• About this exercise
Search the material for the word "computer" and copy each line that holds it.

• Source data
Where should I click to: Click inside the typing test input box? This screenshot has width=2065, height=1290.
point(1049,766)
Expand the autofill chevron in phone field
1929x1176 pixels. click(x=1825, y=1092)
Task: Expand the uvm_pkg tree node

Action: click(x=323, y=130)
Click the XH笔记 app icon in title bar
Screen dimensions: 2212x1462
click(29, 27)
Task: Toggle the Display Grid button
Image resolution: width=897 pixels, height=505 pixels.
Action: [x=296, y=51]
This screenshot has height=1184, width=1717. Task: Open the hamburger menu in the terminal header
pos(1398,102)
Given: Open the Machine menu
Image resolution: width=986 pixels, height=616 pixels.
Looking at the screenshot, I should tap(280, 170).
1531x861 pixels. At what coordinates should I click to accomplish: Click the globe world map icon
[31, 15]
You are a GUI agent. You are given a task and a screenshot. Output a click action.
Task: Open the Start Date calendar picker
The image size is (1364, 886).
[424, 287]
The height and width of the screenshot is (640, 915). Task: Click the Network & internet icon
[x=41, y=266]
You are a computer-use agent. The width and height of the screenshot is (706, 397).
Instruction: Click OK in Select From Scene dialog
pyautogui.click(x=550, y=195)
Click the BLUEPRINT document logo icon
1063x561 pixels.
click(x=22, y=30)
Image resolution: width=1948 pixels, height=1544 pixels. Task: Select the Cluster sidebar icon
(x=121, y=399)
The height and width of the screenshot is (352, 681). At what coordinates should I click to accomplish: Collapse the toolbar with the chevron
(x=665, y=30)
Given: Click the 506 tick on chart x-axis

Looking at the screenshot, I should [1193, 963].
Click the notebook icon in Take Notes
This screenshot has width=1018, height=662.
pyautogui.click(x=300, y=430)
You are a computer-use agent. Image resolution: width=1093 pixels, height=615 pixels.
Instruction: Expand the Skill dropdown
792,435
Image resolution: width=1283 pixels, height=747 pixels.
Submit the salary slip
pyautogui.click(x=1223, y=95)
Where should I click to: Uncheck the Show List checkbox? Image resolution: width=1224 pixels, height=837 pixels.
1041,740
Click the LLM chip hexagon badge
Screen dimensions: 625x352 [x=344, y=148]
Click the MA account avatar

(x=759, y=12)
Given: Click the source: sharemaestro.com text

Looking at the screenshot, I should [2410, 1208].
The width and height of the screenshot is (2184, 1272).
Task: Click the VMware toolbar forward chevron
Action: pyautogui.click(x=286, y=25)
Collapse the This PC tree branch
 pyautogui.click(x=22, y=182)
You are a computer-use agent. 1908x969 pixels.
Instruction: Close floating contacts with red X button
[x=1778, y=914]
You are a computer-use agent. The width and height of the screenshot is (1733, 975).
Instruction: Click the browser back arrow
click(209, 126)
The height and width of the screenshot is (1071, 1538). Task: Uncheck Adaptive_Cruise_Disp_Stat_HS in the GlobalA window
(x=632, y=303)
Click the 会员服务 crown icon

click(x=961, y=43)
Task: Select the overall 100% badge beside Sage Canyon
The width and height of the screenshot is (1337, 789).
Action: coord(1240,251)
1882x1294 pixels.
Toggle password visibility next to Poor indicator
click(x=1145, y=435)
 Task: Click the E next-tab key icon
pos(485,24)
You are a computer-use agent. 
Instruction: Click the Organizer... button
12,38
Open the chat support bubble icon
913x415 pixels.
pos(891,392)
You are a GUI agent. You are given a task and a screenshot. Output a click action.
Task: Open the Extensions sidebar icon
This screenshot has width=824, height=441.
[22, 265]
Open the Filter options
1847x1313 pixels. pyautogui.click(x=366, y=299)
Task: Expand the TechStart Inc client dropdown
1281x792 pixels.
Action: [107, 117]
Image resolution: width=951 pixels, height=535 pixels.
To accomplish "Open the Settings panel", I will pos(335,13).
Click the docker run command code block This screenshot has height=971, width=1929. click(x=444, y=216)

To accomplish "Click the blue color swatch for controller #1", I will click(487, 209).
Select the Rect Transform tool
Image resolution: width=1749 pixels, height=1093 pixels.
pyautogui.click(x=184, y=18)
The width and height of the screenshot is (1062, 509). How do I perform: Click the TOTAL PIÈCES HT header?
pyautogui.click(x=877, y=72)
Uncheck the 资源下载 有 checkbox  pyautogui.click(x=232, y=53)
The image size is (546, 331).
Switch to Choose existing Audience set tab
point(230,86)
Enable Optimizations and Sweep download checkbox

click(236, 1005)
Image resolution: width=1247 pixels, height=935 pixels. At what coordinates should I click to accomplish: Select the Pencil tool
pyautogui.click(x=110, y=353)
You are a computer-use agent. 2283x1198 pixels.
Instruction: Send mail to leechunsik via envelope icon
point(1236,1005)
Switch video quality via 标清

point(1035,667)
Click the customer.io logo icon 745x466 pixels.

• Problem solution
You are a computer-use agent. The width and height of the screenshot is (706, 397).
You are a computer-use agent. Image resolution: width=1093 pixels, height=615 pixels.
You are a computer-use agent. 1908x969 pixels.
You are a computer-use agent. The width and height of the screenshot is (1733, 975).
You are a computer-use agent. 
You are a computer-use agent. 2283x1198 pixels.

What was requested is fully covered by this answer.